Michael W. is a real person who has agreed to share his story with you, which is about a mistake of omission, not commission. In other words, it’s about something he did not do.
But let’s not get ahead of ourselves. We’ll get back to Michael’s mistake in a moment.
This article is about using permanent life insurance to build more retirement income — beyond what are always talked about as the traditional methods: IRAs, Roth IRAs, 401(k) and Roth 401(k) plans, as well as various plans for the self-employed. For purposes of this article, we’ll discuss individual retirement only.
Of course, let’s not forget the number one reason for life insurance: tax-free death benefit proceeds that will be paid to the beneficiary if the insured dies while the policy is in force.
But did you know?
Permanent life insurance provides coverage throughout the insured’s lifetime, as long as premiums are paid as stated in the policy. It also provides an income element through loans and withdrawals from a policy’s cash value build-up.
Permanent life insurance can take the form of what is called whole life insurance, in which the policy remains in force, provided the fixed premiums are current, until the insured dies, or universal life insurance, which is characterized by flexible premiums and flexible face amounts. A form of the latter, variable universal life insurance, adds the element of investment flexibility managed by the policy owner.
Remember that, generally speaking, tax-advantaged loans and withdrawals from a current life insurance policy will reduce the death benefit and policy values and may cause the policy to lapse without additional premiums being paid. Under certain circumstances, the withdrawals may be taxable.
It turns out life insurance is versatile. You can take loans and withdrawals from your permanent life insurance policy, and you can take them for many needs. This feature is often characterized as the “living benefits” of life insurance. One of those living benefits for you could be supplemental retirement income.

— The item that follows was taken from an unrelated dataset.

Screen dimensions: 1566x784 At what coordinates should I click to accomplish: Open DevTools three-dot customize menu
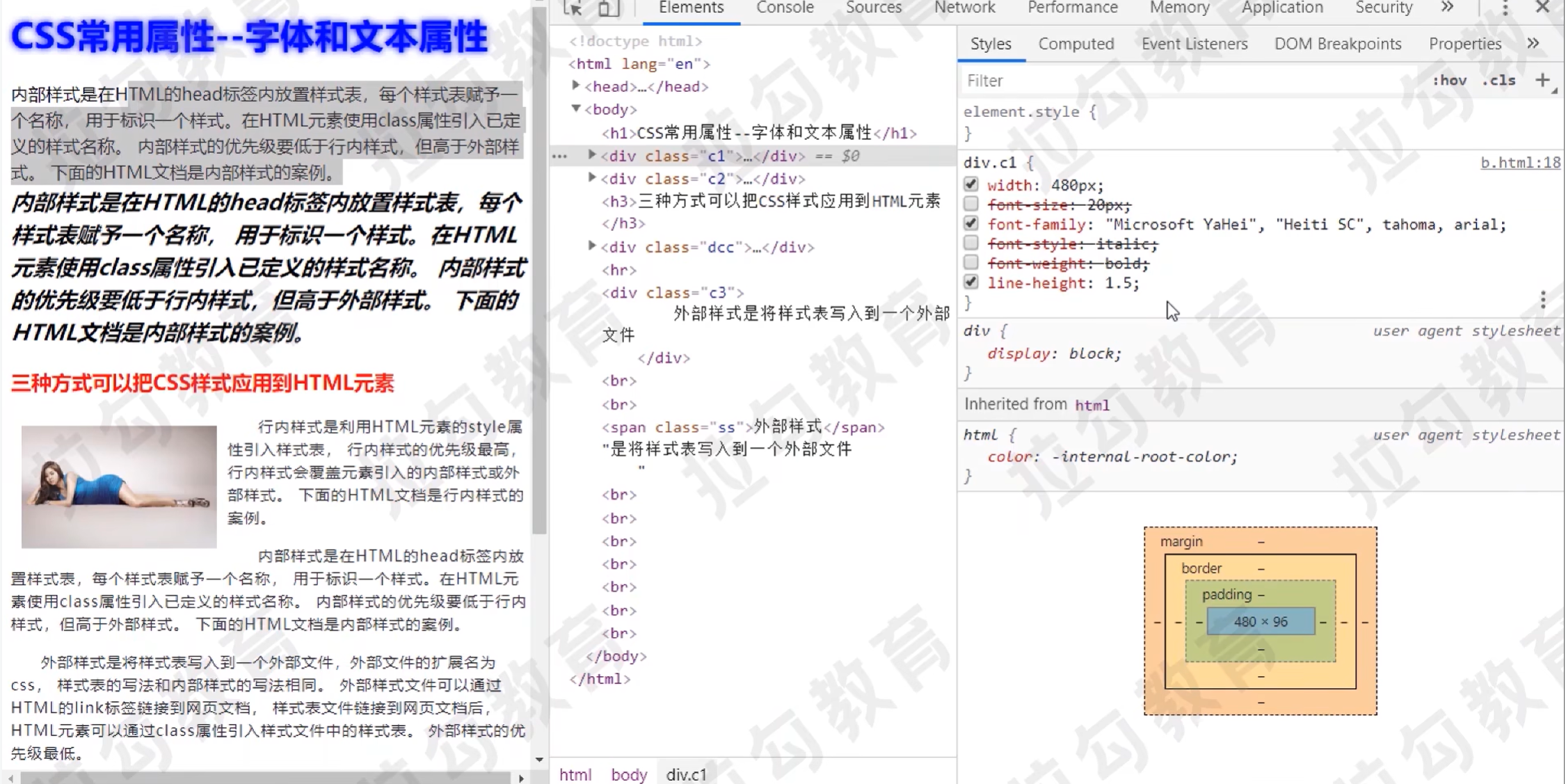(x=1505, y=8)
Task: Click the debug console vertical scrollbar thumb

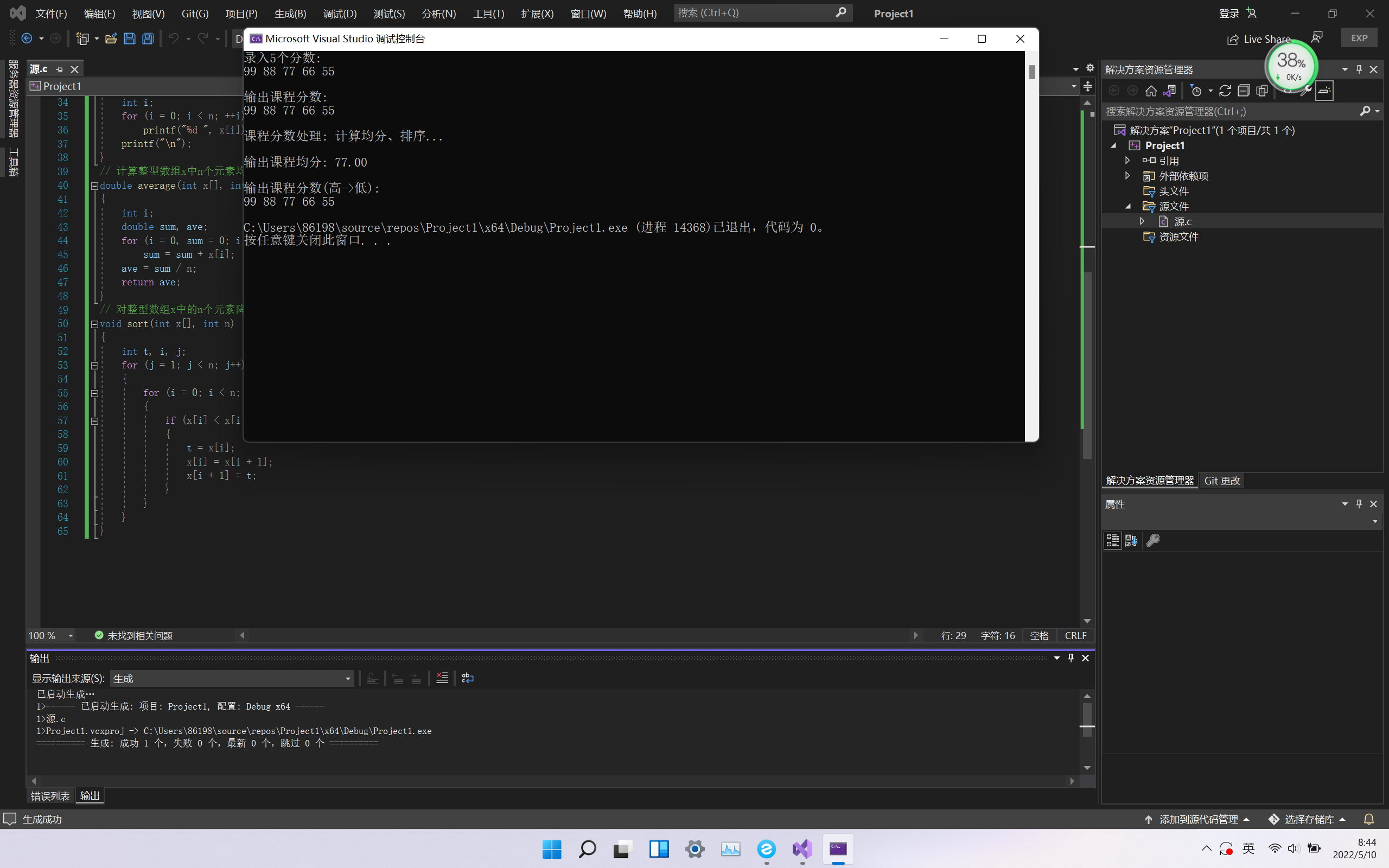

So can you guess Michael’s error of omission?
Bingo! Michael never purchased permanent life insurance. Had he done so when he was younger and in good health, he would own a valuable life insurance policy years later.
But he didn’t know that this was a good financial move until his health had deteriorated and he was not able to purchase life insurance economically.
That was OK until two job layoffs later when he realized he had not quite put aside all he wanted for retirement — particularly in this new era of defined benefit contribution plans versus defined contribution plans (typically company-paid pension plans).
It sure would have been nice for Michael to be able to tap into the cash value of his permanent life insurance policy for additional retirement income or other living benefits.
So in this case, we ask that you not be like Mike. Take advantage of one of the least-talked-about yet most valuable financial vehicles — permanent life insurance.
Isidore Ogoussan is a financial adviser at 1847Financial in Conshohocken.